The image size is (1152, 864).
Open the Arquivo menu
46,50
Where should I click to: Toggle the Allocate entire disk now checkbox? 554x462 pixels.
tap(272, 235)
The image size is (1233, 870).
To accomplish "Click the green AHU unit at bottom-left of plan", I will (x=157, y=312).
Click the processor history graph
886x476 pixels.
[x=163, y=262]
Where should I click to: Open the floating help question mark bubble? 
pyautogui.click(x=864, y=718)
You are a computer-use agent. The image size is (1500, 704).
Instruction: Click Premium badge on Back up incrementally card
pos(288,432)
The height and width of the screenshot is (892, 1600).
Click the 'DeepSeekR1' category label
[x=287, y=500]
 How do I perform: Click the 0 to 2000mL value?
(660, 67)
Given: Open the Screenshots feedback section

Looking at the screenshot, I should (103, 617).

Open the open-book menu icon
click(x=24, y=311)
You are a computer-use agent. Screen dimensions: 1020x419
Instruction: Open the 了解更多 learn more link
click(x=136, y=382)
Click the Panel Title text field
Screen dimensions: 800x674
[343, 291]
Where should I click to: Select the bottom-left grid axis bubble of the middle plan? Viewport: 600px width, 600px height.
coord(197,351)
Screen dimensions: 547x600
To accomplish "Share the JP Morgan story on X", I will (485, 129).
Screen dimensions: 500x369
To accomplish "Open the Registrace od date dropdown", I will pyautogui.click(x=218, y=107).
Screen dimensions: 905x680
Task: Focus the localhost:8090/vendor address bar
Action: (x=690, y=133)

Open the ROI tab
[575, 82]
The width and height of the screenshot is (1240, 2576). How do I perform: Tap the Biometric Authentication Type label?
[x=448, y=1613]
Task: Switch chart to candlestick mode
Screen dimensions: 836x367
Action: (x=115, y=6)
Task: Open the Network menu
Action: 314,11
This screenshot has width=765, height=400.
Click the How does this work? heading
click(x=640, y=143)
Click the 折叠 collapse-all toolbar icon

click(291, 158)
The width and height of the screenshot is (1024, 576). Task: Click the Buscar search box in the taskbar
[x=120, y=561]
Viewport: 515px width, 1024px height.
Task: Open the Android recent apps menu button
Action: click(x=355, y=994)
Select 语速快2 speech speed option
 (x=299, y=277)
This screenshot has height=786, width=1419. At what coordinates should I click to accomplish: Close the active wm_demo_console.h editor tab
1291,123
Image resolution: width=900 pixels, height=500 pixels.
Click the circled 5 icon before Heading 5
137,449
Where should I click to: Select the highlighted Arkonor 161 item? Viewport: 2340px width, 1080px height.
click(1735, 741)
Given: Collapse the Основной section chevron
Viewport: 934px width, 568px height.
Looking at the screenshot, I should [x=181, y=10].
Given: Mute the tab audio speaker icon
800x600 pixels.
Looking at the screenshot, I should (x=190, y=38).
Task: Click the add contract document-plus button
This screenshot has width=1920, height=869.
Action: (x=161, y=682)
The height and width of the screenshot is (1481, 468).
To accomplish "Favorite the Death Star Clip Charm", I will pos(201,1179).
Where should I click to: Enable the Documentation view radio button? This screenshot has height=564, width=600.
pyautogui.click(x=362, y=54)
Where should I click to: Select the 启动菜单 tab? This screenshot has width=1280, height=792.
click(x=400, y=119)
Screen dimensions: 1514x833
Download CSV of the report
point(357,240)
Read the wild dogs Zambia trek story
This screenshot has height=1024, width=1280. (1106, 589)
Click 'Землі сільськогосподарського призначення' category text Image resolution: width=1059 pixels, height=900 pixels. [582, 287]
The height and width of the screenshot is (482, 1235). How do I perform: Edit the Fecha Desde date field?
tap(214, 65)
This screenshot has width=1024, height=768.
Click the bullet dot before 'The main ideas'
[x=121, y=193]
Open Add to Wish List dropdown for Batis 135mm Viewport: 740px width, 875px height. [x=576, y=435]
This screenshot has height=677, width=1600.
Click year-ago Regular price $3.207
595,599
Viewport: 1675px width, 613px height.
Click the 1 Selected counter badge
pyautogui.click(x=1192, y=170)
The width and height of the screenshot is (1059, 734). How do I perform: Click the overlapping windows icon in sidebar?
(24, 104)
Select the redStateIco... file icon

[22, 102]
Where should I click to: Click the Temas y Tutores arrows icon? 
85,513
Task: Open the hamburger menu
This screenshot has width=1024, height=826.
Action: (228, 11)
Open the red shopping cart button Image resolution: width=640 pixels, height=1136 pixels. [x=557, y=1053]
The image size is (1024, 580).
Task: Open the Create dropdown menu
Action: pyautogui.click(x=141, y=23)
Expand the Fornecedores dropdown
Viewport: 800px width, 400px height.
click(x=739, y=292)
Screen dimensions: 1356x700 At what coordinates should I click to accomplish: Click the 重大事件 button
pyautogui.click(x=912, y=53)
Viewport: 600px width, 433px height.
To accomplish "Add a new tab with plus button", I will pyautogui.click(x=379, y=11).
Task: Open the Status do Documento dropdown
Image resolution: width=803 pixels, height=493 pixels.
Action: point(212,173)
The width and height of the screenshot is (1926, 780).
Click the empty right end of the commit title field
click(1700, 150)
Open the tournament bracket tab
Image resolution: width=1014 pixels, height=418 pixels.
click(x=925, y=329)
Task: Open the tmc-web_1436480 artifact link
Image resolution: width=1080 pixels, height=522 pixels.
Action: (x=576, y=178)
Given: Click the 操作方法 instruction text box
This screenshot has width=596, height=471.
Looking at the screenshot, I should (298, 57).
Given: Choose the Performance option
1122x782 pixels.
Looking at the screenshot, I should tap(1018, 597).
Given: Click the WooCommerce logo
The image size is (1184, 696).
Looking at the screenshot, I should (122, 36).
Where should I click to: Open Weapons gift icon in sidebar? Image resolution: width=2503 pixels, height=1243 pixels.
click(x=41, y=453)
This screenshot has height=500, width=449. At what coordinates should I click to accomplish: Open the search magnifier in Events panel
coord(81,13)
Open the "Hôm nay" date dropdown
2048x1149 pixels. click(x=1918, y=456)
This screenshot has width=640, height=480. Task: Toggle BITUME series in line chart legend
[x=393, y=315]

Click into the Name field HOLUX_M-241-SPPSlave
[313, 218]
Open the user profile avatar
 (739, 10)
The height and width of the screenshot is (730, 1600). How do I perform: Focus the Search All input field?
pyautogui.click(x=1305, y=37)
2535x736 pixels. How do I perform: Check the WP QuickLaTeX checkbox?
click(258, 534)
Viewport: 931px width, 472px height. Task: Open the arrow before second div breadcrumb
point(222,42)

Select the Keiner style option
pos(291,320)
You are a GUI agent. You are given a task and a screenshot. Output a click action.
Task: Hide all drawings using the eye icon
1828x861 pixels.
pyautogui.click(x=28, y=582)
※
**WHAT IS NEEDED**
Only the lines that contain the word "computer" should be copied from the material.

**ANSWER FOR THE TASK**
You are a computer-use agent. The image size is (1500, 704).
You are a computer-use agent. Screen dimensions: 1020x419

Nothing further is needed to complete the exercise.